March 19, 2019

Why is my kubelet listening on a random port? A closer look at CRI and the docker CRI shim

Today I learned something new about the kubelet. I was analyzing the default EKS AMI, with the goal of understanding how EKS deploys and configures the kubelet.

One of the things I was most interested in was understanding which ports the kubelet was opening. I used netstat to list open ports, and everything looked as expected: the kubelet was listening on the default ports 10248 and 10250. I was surprised, however, when I noticed that the kubelet was listening on a third port that I hadn’t seen before.

$ netstat -tupln | grep kubelet
tcp        0      0 127.0.0.1:35751         0.0.0.0:*               LISTEN      10107/kubelet
tcp        0      0 127.0.0.1:10248         0.0.0.0:*               LISTEN      10107/kubelet
tcp6       0      0 :::10250                :::*                    LISTEN      10107/kubelet

Port number 35751 was not specified anywhere in the kubelet’s configuration, and Github/Google searches returned zilch. I suspected that the kubelet picked the port randomly, and I confirmed this was the case by restarting the kubelet and verifying that the port had changed.

I was intrigued. I started querying the endpoint to see if I could get any meaningful response that would help me figure out what it was. Everything I tried, however, resulted in a “Page Not Found” error.

$ curl localhost:35751/metrics
404: Page Not Found
$ curl localhost:35751/healthz
404: Page Not Found
$ curl localhost:35751/api
404: Page Not Found

This approach was taking me nowhere, so I decided to switch strategies. I looked through the kubelet’s configuration reference documentation but found no port flag that defaulted to “random.” I then used tcpdump to capture the traffic destined to that port, but nothing was coming through the port.

Finally, I started searching through the kubelet code to find all places that started an HTTP server. It took me a while, but I landed on a kubelet package that seemed promising: pkg/kubelet/server/streaming/server.go. After skimming through the code, I noticed that the server had handlers for /exec, /attach, and /portforward.

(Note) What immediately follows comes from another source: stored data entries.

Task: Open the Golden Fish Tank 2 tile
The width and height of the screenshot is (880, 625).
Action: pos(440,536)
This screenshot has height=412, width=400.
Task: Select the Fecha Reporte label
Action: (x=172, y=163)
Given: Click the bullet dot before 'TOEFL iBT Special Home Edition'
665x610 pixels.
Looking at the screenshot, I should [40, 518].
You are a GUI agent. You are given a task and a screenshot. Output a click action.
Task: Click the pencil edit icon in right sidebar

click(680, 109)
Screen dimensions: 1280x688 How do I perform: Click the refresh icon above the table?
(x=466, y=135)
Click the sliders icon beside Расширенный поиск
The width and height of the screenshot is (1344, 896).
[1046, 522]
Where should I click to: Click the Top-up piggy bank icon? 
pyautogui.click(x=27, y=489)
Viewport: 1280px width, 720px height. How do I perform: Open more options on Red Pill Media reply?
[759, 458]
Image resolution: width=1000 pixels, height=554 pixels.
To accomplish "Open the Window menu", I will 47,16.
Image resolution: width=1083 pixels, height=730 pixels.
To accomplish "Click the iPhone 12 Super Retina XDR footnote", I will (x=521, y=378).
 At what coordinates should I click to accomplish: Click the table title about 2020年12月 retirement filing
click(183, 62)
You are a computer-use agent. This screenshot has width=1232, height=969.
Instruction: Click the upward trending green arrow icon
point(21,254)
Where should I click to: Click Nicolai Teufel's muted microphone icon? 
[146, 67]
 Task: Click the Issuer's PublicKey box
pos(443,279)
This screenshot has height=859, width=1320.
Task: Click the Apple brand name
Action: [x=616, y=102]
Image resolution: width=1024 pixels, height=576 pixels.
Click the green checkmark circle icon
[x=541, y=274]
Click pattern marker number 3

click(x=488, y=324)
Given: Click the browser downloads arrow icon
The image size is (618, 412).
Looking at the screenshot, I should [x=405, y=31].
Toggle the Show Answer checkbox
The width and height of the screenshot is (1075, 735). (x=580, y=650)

// pkg/kubelet/server/streaming/server.go:125 (git tag v1.11.8)
endpoints := []struct {
    path    string
    handler restful.RouteFunction
}{
    {"/exec/{token}", s.serveExec},
    {"/attach/{token}", s.serveAttach},
    {"/portforward/{token}", s.servePortForward},
}

Could this be it? Let’s find out. I started another tcpdump capture and used kubectl exec to execute a command in a pod running on the node. Aha! Traffic was coming through, and tcpdump was lighting up. The commands I was sending and the resulting output were being sent through the third kubelet port.

How it works

Once I discovered that the third port was handling the kubectl exec command, I wanted to understand the entire flow better. I used GitHub’s blame feature to find the pull request that introduced this code. It turned out that this was implemented as part of the Container Runtime Interface (CRI) effort.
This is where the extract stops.